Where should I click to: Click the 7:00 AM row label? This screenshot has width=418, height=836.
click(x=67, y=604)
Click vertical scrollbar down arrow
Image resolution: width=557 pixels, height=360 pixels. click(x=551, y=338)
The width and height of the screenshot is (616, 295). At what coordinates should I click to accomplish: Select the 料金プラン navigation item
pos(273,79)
________________________________________
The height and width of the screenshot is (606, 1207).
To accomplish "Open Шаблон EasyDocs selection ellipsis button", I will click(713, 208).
________________________________________
Work to do: Output the lines of the material from the line with "Where should I" to the line with "pos(273,79)", both included, as a JSON list of strings with one string per line and blank lines omitted.

Expected answer:
[
  "Where should I click to: Click the 7:00 AM row label? This screenshot has width=418, height=836.",
  "click(x=67, y=604)",
  "Click vertical scrollbar down arrow",
  "Image resolution: width=557 pixels, height=360 pixels. click(x=551, y=338)",
  "The width and height of the screenshot is (616, 295). At what coordinates should I click to accomplish: Select the 料金プラン navigation item",
  "pos(273,79)"
]